To make more sense of what woke me up, I'll give you a very brief back story. I had a sister a year older than me that passed away when she was five and a half years of age, she passed away in April 1973. Before her death mom hated the JWs with a passion. She was familiar with them because she has a cousin who is one. Anyways using my mother's grief as an opportunity, her cousin informed her of the 1975 lie, that being that in the fall of 1975 God would usher in his system of things and put an end to this old system of things. Also, and more importantly, she would be reunited with her baby girl that had passed away, because the dead would be resurrected. But the catch was that only baptized JWs and their minor children would survive the big A.
Going to the meetings as a kid, and even well into my teens I would suffer horrible nightmares, and they were always the same two dreams. At the time I couldn't figure out what would cause those dreams, and for the longest time I could never figure out why. The elders and my mother's explanation was that Satin was attacking me in my sleep, thus the reason for the nightmares. These were so bad that even when I closed my eyes (such as during a prayer) I would have flashes of these horrible scenes in my nightmares. They revolved around death.
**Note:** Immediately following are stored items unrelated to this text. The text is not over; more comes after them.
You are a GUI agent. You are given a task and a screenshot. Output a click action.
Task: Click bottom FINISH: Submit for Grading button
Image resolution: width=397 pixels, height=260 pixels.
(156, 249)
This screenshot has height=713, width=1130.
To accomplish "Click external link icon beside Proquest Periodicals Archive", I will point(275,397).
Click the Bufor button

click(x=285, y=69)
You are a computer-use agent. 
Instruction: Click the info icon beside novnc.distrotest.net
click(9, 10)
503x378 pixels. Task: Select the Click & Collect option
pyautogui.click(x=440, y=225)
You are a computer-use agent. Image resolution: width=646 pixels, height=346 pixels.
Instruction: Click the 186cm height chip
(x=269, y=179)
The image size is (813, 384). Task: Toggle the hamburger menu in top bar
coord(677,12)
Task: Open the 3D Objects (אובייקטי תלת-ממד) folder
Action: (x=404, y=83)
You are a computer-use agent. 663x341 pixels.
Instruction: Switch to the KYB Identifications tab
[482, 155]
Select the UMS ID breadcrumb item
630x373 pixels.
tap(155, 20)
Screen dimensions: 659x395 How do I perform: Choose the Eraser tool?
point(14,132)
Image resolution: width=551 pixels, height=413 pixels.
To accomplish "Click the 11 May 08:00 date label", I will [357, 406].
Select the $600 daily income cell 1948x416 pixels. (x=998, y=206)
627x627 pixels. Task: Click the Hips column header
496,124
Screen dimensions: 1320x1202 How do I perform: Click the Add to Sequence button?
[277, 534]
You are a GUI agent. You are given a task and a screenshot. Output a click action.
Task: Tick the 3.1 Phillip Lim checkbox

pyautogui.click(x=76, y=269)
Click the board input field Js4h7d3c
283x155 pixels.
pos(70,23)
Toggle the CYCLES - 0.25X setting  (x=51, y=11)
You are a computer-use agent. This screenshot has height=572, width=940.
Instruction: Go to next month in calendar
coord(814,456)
Now to the part that work me up were actually two stages, and they both involved my eldest son. He was 5 years of age when one night he woke up screaming from a horrible nightmare. At first, he didn't want to tell me about it, but I told him that if he talked about it, it would help forget about it. When he told me about his dream, I was in utter shock, because word for word it was the exact dream that I suffered as a child.
Then a couple of months after that my son became gravely ill, so I rushed him to the ER, at first they thought he would require surgery. For the next eight hours, they wanted to observe him, and they admitted him to the hospital, and he spent a week there. So for a few hours, I was in full panic mode. I attempted to call up my local body of elders, but could never reach them, instead I talked to the wife of one of those elders, whom I thought was my friend. After telling her what was going on, her only reply was, "What do you EXPECT me to do about it?" When I heard the tone in her voice, I told her nothing and hung up the phone. I told my mother what was going on, she said she couldn't make it down (we lived about 2 hours away). Even though I later learned that she came right through my town twice when she went to visit my sister who lived 3 hours away. She didn't even bother stopping in to see us on either way through my town.
Fortunately, my son didn't need surgery, but for the next month, we had to keep him at home so he could get better and not come into any viral issues like someone's cold or any number of other issues. He did make a full recovery. Not once did anyone from my congregation came by or call to see how we were doing. The last meeting I attended, none one bothered to ask how we were doing, but rather that I better make sure I make it to the upcoming district convention. Something that was said to me, caused something to click in my head.
Shortly after that, I started my research on the Watchtower. I discovered many things, such as the many failed date settings, how they take the scriptures out of context, and many other things. I also figured out why I was plagued with nightmares, and that my son had the exact same dream, and it was for sure not Satin who was causing them. In case you don't know what I'm talking about, just look through all the pictures in their literature dealing with death and destruction. When it finally dawned on me that the "truth" was not the truth, I saw nothing but red, I was so pissed off, that I immediately threw away all my Watchtower literature, and wroke my dissociation letter. I did wait a couple of months before I sent it in because I didn't want to do that under the emotional state that I was in, after all once that decision was made known by the Watchtower, there was no going back.